(Pointing data, in rows)

#####

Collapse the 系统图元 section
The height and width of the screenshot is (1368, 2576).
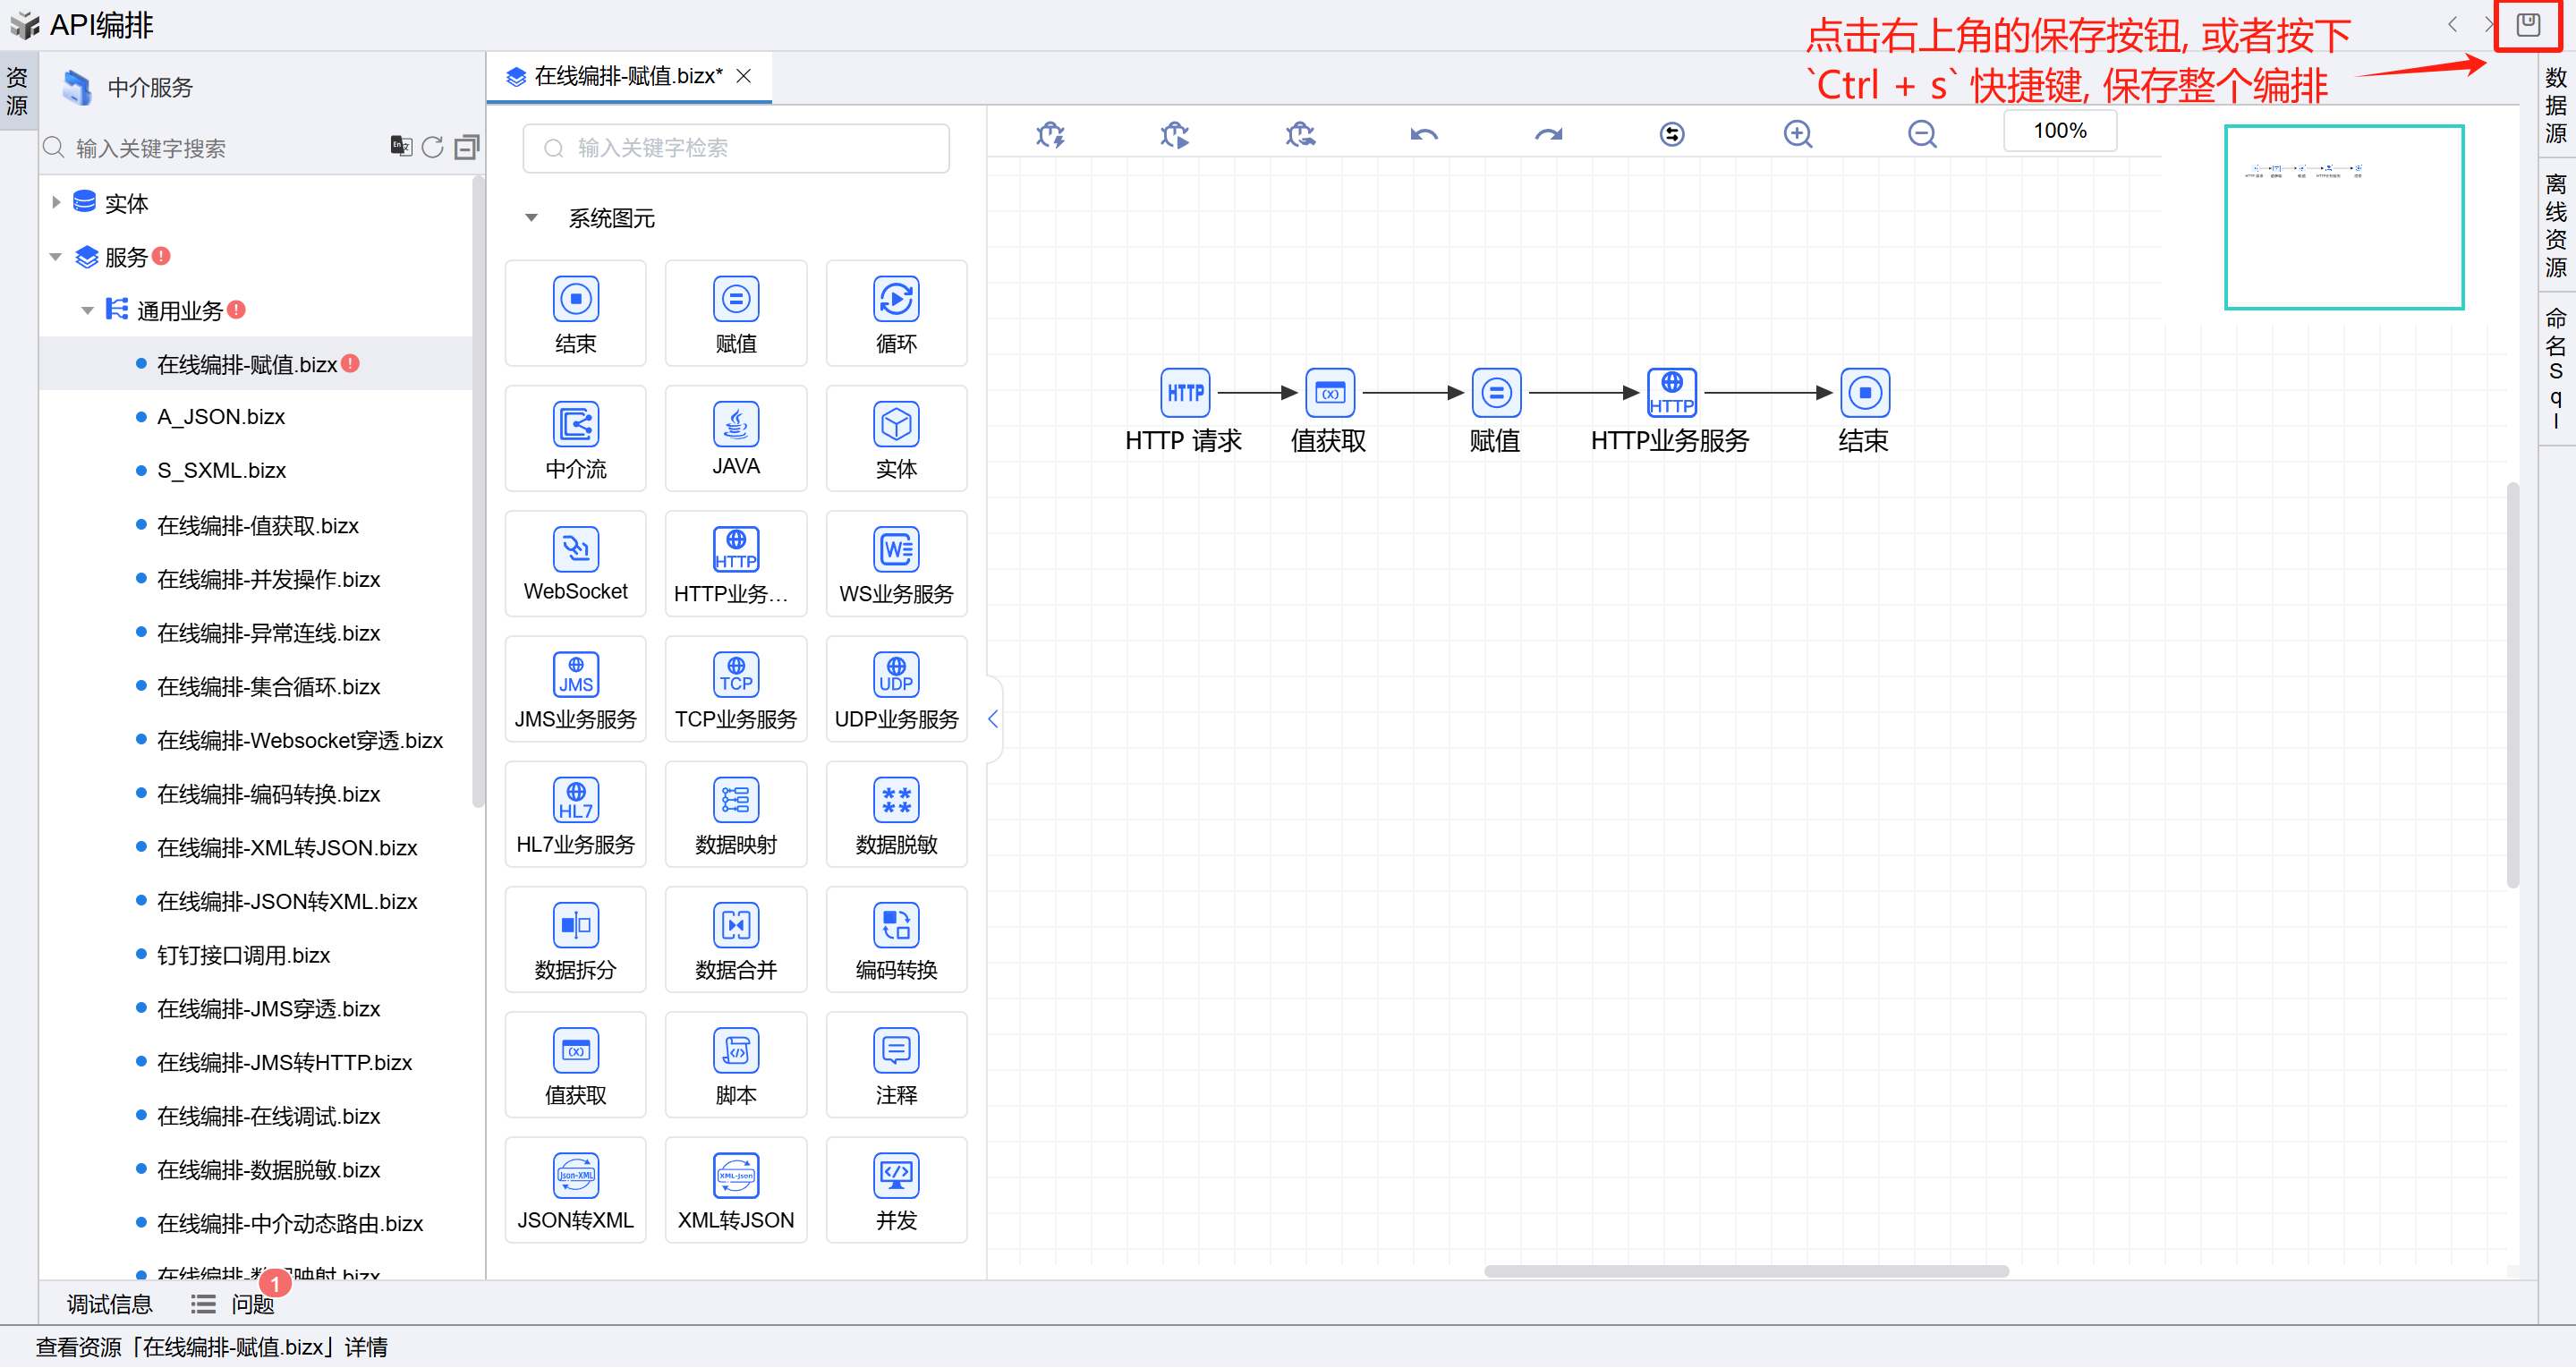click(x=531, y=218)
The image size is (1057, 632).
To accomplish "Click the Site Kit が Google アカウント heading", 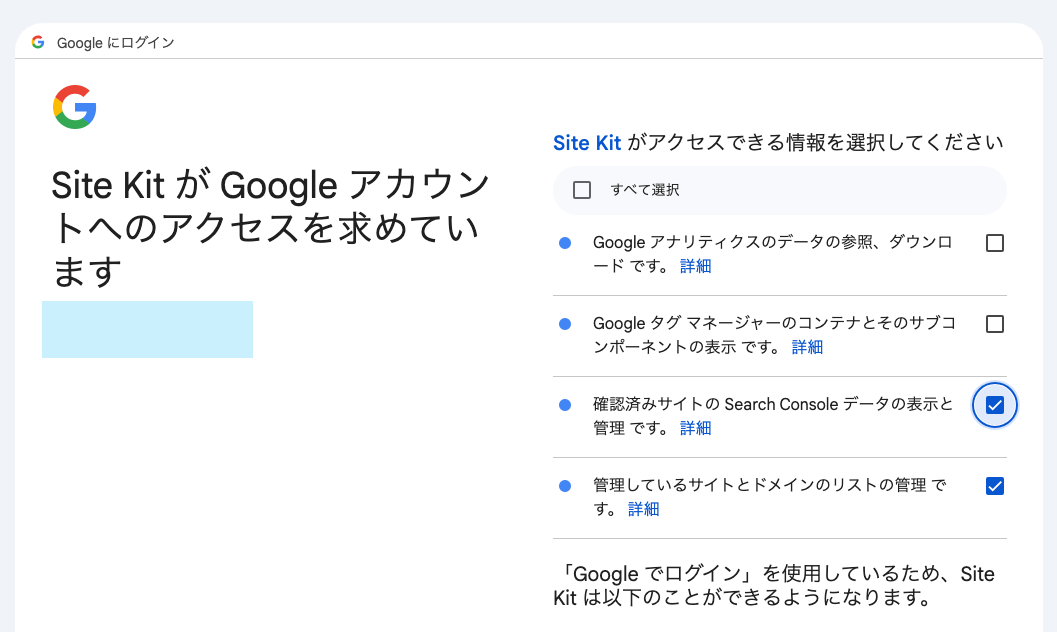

#####

# WHAT IS ASKED:
Quote every line of the data above word for word, leaving out the pictures.

# THE RESULT:
Collapse the 系统图元 section
The height and width of the screenshot is (1368, 2576).
click(x=531, y=218)
The image size is (1057, 632).
To accomplish "Click the Site Kit が Google アカウント heading", 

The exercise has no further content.